Electronic submission of documents is becoming the new norm, as demonstrated by the revised articles 4.1 and 4.2 of the new LCIA rules. These articles make electronic submissions the rule and paper filings the exception, where the tribunal – or the registrar before constitution of the tribunal – grants approval.
The revised ICC rules are not as explicit but the ICC Guidance Note on Possible Measures Aimed at Mitigating the Effects of the COVID-19 Pandemic, released earlier this year, makes clear that it requires filing of initiating documents and subsequent communications with the ICC secretariat to be in electronic form.
The ICC guidance note also indicates that tribunals are expected to “encourage the parties to use electronic means of communication for the submissions and exhibits to the full extent possible” (paragraph 13).

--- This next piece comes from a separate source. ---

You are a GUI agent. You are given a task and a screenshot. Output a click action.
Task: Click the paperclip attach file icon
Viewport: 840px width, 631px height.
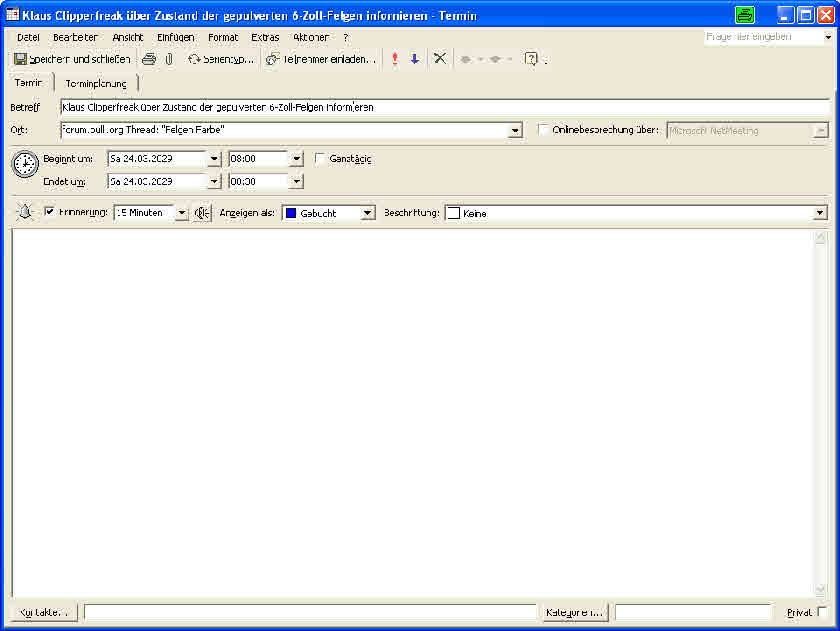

It is extremely likely that the new ICC Note to Parties and Arbitral Tribunals, to be published ahead of the revised rules’ entry into force on 1 January 2021, will deal further with electronic submissions.
The development of virtual hearings has also been necessary during the pandemic to avoid the derailing of proceedings as a result of travel restrictions, quarantine measures and social distancing.
The new LCIA and ICC rules provide a welcome solution by allowing for a wide range of hearing options including hearings via telephone, videoconference or other appropriate means of communication (Article 19.2 of the new LCIA rules and Article 26(1) of the ICC rules).
In practice, we have seen that such measures can lead to debate over the parties’ right to a physical hearing as opposed to a virtual hearing.
The new LCIA rules seek to discourage such debate by expressly empowering the tribunal with the authority to “make any procedural order it considers appropriate” with a view to ” to employ “technology to enhance the efficiency and expeditious conduct of the arbitration (including any hearing)” (emphasis added, Articles 14.5 and 14.6 (iii)).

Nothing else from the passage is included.